In the end, it is rather the men in the film, two of which Lorelei and Dorothy end up marrying, who are “dumb,” outwitted at every instance by the two girl’s cunning charm. They are completely irrelevant and replaceable; the object of satire, but not of contempt, as is tragically common, and in my view socially unproductive, in today’s “feminist” Hollywood and mainstream film and television. Revisiting Gentlemen Prefer Blondes I couldn’t help but wonder, like a cinephile Carrie Bradshaw, why are sympathetic characters, much less friendships, so hard to find in today’s media? In other words, since when did we convince ourselves that faulty characters and the realistic portrayal of vices are the only, truest and most inspiring way of being political? To quote Dorothy Shaw, whispering to her dear friend Lorelei Lee at their wedding, “Remember honey, on your wedding day it’s alright to say yes.”
Isadora Neves Marques
Isadora Neves Marques is a film director, visual artist, and writer. Her films have premiered at festivals such as Cannes (Critics’ Week), Toronto, and Rotterdam. In 2022, she was awarded the Ammodo Tiger Short Award. In the same year, she was the Official Portuguese Representative at the 59th Venice Biennale (2022) and received the Special Prize from the Pinchuk Future Generation Art Prize, among other awards.
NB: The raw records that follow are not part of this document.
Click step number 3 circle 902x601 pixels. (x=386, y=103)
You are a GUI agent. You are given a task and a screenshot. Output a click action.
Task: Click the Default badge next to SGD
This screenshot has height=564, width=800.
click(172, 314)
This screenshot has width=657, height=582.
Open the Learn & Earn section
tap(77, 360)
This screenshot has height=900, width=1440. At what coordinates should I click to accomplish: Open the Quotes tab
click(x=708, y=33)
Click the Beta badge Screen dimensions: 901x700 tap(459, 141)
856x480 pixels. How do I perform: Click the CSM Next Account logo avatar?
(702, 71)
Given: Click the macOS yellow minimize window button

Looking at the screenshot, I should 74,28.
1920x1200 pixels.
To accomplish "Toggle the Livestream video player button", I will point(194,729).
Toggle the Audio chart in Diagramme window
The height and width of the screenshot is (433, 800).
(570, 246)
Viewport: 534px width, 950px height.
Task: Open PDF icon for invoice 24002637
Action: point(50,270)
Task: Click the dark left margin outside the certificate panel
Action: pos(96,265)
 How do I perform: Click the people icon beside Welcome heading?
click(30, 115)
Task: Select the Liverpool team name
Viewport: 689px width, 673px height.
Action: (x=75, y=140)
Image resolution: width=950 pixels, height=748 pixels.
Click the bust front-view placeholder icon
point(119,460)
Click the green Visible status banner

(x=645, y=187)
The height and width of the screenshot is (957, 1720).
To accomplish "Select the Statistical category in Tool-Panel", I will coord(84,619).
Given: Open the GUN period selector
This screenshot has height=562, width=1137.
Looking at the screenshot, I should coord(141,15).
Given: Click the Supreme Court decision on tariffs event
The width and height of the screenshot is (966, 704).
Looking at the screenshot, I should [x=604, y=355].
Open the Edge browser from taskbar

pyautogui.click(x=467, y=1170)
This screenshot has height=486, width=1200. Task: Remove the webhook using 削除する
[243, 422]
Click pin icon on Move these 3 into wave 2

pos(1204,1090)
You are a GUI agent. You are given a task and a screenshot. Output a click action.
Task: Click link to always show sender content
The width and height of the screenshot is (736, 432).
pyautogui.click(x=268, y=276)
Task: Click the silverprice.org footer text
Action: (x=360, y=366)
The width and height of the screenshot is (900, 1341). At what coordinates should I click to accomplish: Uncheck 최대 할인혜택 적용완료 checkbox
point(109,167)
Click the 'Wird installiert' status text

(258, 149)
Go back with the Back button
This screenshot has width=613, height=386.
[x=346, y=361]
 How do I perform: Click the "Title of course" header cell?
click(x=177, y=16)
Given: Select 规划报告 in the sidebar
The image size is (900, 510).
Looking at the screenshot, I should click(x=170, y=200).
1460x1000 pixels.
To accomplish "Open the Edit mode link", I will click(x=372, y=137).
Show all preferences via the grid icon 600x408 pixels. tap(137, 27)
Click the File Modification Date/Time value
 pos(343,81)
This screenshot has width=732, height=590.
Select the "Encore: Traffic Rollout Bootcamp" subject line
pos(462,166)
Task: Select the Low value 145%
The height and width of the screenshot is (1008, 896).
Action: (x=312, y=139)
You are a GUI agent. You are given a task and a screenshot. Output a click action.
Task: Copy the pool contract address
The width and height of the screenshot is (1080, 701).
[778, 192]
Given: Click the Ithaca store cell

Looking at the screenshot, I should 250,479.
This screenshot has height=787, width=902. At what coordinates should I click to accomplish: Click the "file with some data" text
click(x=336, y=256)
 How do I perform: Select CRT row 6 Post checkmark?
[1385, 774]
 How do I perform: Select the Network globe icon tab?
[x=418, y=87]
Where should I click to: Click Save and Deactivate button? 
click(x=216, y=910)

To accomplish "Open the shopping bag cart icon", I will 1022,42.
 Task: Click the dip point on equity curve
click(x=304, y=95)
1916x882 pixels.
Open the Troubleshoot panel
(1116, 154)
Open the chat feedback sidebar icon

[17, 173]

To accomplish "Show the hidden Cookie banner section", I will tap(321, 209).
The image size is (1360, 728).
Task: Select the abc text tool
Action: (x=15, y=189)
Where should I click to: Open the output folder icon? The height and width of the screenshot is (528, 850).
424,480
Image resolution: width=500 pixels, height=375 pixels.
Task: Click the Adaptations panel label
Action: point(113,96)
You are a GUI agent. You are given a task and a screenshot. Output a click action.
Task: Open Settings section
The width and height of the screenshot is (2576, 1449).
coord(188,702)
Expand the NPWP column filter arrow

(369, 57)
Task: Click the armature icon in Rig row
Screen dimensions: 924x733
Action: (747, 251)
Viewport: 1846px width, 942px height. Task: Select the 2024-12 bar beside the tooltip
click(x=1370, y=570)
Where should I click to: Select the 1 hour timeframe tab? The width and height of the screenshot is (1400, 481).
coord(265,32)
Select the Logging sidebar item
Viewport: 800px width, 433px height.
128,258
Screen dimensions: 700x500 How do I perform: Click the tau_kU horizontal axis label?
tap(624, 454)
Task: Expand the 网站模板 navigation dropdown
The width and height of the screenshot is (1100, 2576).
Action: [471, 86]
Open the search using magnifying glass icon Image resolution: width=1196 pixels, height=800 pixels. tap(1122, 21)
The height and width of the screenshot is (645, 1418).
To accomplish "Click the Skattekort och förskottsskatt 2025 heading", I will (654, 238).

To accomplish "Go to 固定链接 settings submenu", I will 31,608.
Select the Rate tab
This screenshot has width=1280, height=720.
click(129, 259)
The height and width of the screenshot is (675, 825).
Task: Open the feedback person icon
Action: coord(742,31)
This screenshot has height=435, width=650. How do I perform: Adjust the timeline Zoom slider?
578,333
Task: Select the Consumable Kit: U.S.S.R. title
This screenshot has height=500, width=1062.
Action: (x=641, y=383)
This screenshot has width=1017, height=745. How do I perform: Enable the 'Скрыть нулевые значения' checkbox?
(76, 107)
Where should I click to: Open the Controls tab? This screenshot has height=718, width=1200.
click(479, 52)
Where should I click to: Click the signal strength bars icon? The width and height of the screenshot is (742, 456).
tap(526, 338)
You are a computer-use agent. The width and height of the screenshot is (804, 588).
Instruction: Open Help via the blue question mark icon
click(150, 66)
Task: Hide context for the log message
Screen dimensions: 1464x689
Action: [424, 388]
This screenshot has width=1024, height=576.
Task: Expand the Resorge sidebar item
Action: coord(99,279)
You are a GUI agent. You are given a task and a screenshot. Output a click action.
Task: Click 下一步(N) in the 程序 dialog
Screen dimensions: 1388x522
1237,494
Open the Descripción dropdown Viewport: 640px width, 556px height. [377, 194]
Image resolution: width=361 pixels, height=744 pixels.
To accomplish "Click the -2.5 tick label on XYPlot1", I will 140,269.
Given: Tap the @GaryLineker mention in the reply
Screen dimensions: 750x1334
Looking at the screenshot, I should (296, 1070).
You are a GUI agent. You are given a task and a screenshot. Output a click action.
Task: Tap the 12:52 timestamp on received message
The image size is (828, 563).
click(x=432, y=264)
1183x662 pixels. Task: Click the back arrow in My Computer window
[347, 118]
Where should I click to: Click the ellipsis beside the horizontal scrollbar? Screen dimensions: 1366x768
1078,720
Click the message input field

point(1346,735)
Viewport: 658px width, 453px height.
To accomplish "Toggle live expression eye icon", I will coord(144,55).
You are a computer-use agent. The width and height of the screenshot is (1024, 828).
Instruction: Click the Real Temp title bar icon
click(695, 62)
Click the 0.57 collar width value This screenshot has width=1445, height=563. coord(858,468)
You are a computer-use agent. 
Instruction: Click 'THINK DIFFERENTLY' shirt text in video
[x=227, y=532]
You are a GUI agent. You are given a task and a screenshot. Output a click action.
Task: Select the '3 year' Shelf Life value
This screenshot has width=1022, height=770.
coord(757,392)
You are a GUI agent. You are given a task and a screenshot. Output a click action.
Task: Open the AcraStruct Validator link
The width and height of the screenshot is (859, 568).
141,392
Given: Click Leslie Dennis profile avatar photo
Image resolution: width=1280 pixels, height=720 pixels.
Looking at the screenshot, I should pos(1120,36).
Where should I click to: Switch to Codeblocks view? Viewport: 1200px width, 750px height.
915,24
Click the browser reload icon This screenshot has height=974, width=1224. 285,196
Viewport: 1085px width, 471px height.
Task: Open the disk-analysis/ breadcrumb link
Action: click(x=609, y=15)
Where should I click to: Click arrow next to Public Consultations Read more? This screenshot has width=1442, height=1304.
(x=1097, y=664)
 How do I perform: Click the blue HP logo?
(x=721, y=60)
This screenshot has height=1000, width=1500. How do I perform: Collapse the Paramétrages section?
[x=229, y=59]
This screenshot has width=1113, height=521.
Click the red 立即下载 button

She is co-founder of the film production company Foi Bonita a Festa and the poetry publisher Livros do Pântano. She is a regular contributor to the e-flux Journal and is the author of the poetry books A Campa de Marx (2025) and Sex as Care and Other Viral Poems (2020), the short story collection Morrer na América (2017) and several anthologies of thought. She is a PhD candidate at the Ruskin School of Art, University of Oxford.